I’d run across these a few weeks ago and thought they were pretty nifty. Essentially, I was looking for something that would allow Oregon State University’s CONTENTdm collections to be harvested by Google. Since CONTENTdm has an OAI interface, and Google’s Scholar supports OAI harvesting, I thought there must be an easy way to get this set up. Fortunately, Google’s Sitemap facility provides a method for this to happen. Using the OAI server as the sitemap — I was able to get Google to quickly harvest and index our CONTENTdm collections.

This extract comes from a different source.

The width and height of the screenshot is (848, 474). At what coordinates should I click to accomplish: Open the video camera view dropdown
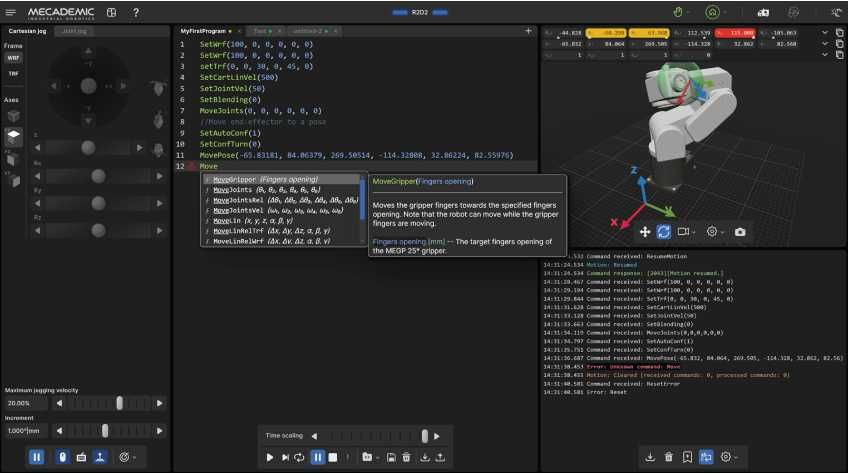pos(686,232)
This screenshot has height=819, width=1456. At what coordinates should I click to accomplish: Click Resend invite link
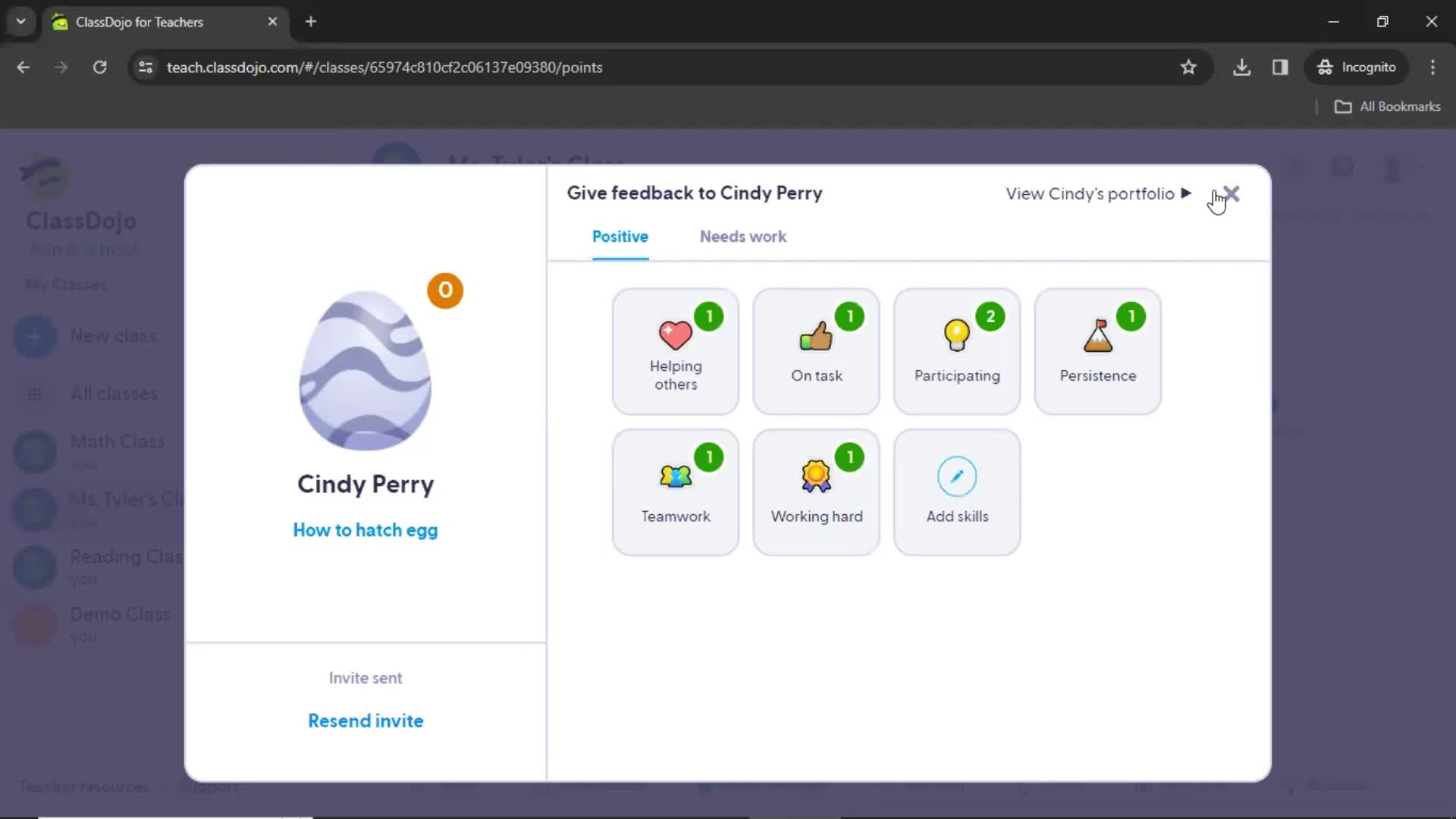(366, 721)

Information on the Google Sitemaps can be found on the Google Sitemaps Help documentation site.
[update]
Some folks have asked (like the comment below) — how this works. Well, I created a small script that replaces the oai.exe process in CONTENTdm, at least for Google’s purposes. The script basically just handles the OAI request. Here’s the simple code:
header("Content-type: text/xml");
//print file_get_contents("http://digitalcollections.library.oregonstate.edu/cgi-bin/oai.exe?" . $_SERVER['QUERY_STRING']);
$handle = @fopen("http://digitalcollections.library.oregonstate.edu/cgi-bin/oai.exe?" . $_SERVER['QUERY_STRING'], "r");
if ($handle) {
while (!feof($handle)) {
$buffer = fgets($handle, 4096);
echo $buffer;
}
fclose($handle);
}
?>
–Terry
Comments
One response to “Google Sitemaps”
I was just trying to submit our OAI feed to google for indexing, but it’s unhappy that the OAI URL: /cgi-bin/oai.exe is a directory lower than the root of the site. Do you know of a way around this?